Los servicios de inteligencia de Estados Unidos creen que Irán podría llegar a recuperar su principal depósito de uranio altamente enriquecido a pesar de los bombardeos estadounidenses contra instalaciones nucleares el año pasado. El material se encuentra enterrado bajo el complejo nuclear de Isfahán, pero los informes apuntan a que aún podría haber una manera de acceder a él. Según funcionarios estadounidenses citados por el The New York Times, el material podría ser accesible a través de un punto de entrada muy estrecho. El uranio está almacenado en forma de gas dentro de contenedores, y no está claro cuánto tiempo tardaría Irán en retirarlo o trasladarlo.

Este depósito es especialmente sensible porque podría convertirse en una pieza clave si el régimen iraní decidiera avanzar hacia la fabricación de un arma nuclear. Actualmente, Irán dispone de unos 440 kg de uranio enriquecido al 60 %, mientras que para fabricar una bomba sería necesario llegar aproximadamente al 90 %. Sin embargo, Washington asegura que mantiene una vigilancia constante sobre la instalación nuclear de Isfahán. Las agencias de espionaje confían en que podrían detectar y reaccionar ante cualquier intento de mover el material.

El envío de tropas terrestres

El debate sobre qué hacer con este depósito de uranio se ha convertido en una cuestión clave para la administración del presidente de los Estados Unidos, Donald Trump, especialmente en el contexto de los ataques recientes contra Irán. Este sábado, preguntado por periodistas a bordo del Air Force One sobre la posibilidad de enviar fuerzas terrestres para asegurar este material nuclear, Trump respondió: “Ahora mismo solo los estamos diezmando, pero no lo hemos hecho”. Y añadió: “Pero es algo que podríamos hacer más tarde. No lo haríamos ahora”.

Una operación de este tipo, probablemente con mandos de operaciones especiales, se considera muy arriesgada y, con alta probabilidad, causaría bajas en las filas estadounidenses, que se sumarían a los ya seis soldados muertos desde el inicio de la guerra con Irán el sábado pasado. Según fuentes norteamericanas citadas por el The New York Times, antes habría que continuar durante días la campaña aérea para debilitar aún más las defensas iraníes.

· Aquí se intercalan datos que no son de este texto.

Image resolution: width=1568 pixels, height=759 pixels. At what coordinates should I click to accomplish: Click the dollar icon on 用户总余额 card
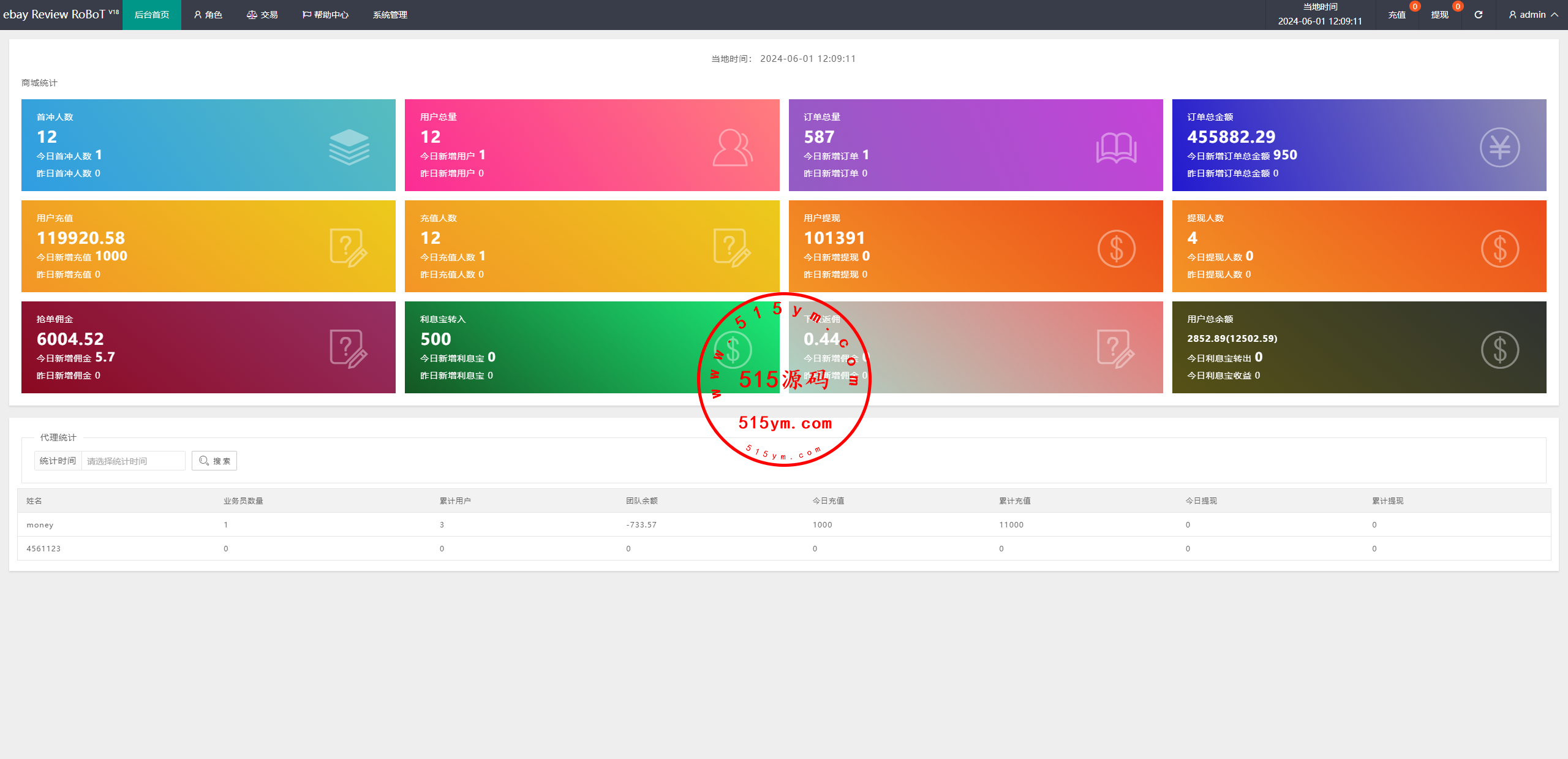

El primer ministro de Israel, Benjamin Netanyahu, también aseguró que una de las razones para atacar Irán es que el país había trasladado sus programas nucleares y de misiles a instalaciones tan profundas bajo tierra que serían “inmunes a cualquier agresión”.

Después de los bombardeos del año pasado, imágenes de satélite han detectado movimientos de tierra y trabajos de excavación alrededor del complejo de Isfahán. Según fuentes citadas por el The New York Times, equipos iraníes habrían retirado tierra de las entradas de los túneles y restos provocados por los impactos de los misiles. Estas imágenes sugieren que el régimen podría estar intentando recuperar el acceso a las instalaciones subterráneas o protegerlas ante posibles nuevos ataques.